#### [PROBLEM]
Where the line containing "Click employee name in row 0007" appears, end your copy; everything from the first line of the records below up to and including it must be reproduced exactly.

#### [DATA FOR ANALYSIS]
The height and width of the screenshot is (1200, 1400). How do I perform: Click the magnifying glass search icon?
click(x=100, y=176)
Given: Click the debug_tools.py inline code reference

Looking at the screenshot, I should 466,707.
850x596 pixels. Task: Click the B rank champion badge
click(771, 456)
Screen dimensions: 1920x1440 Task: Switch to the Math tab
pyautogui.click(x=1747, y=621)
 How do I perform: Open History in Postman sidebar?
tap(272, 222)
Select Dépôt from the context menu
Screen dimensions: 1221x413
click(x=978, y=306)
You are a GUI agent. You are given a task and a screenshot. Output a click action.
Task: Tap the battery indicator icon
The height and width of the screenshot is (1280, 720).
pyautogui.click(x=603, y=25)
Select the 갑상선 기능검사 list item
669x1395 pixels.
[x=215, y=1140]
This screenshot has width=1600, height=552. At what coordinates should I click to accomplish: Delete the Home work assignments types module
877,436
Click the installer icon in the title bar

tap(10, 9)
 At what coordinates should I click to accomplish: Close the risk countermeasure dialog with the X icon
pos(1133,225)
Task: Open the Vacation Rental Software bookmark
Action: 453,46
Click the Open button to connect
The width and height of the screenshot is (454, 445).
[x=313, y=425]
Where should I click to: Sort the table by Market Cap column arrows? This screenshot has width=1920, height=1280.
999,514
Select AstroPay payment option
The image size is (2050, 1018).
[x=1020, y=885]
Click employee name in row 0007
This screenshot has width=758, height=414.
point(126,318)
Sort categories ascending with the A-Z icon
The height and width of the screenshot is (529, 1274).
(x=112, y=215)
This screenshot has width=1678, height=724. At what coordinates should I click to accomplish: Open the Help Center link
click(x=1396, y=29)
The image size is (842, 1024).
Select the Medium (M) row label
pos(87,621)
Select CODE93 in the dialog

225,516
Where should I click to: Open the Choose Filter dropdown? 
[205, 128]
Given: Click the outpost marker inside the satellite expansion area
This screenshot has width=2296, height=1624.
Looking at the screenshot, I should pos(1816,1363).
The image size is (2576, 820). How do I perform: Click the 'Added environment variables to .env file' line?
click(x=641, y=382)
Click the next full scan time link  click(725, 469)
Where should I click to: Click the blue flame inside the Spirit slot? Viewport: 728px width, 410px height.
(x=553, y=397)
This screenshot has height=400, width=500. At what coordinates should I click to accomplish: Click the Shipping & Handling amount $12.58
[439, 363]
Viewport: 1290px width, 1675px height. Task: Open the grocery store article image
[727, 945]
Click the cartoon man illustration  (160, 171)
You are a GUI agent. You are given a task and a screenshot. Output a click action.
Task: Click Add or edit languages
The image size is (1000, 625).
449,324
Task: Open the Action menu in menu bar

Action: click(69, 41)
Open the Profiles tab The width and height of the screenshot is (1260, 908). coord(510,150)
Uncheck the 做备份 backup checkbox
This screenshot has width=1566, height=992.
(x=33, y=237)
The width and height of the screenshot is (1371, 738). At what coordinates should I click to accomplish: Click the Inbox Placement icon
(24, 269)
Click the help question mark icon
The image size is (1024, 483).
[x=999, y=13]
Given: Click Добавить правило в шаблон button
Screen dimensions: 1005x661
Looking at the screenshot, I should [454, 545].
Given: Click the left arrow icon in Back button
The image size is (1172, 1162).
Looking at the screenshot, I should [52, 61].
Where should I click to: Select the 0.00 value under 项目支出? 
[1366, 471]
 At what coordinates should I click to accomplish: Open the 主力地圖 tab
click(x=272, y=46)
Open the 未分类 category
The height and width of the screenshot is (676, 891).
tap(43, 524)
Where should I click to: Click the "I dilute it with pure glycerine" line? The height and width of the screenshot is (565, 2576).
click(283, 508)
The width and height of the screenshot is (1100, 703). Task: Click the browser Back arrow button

#### [SOLUTION TO THE EXERCISE]
The height and width of the screenshot is (1200, 1400). How do I perform: Click the magnifying glass search icon?
click(x=100, y=176)
Given: Click the debug_tools.py inline code reference

Looking at the screenshot, I should 466,707.
850x596 pixels. Task: Click the B rank champion badge
click(771, 456)
Screen dimensions: 1920x1440 Task: Switch to the Math tab
pyautogui.click(x=1747, y=621)
 How do I perform: Open History in Postman sidebar?
tap(272, 222)
Select Dépôt from the context menu
Screen dimensions: 1221x413
click(x=978, y=306)
You are a GUI agent. You are given a task and a screenshot. Output a click action.
Task: Tap the battery indicator icon
The height and width of the screenshot is (1280, 720).
pyautogui.click(x=603, y=25)
Select the 갑상선 기능검사 list item
669x1395 pixels.
[x=215, y=1140]
This screenshot has width=1600, height=552. At what coordinates should I click to accomplish: Delete the Home work assignments types module
877,436
Click the installer icon in the title bar

tap(10, 9)
 At what coordinates should I click to accomplish: Close the risk countermeasure dialog with the X icon
pos(1133,225)
Task: Open the Vacation Rental Software bookmark
Action: 453,46
Click the Open button to connect
The width and height of the screenshot is (454, 445).
[x=313, y=425]
Where should I click to: Sort the table by Market Cap column arrows? This screenshot has width=1920, height=1280.
999,514
Select AstroPay payment option
The image size is (2050, 1018).
[x=1020, y=885]
Click employee name in row 0007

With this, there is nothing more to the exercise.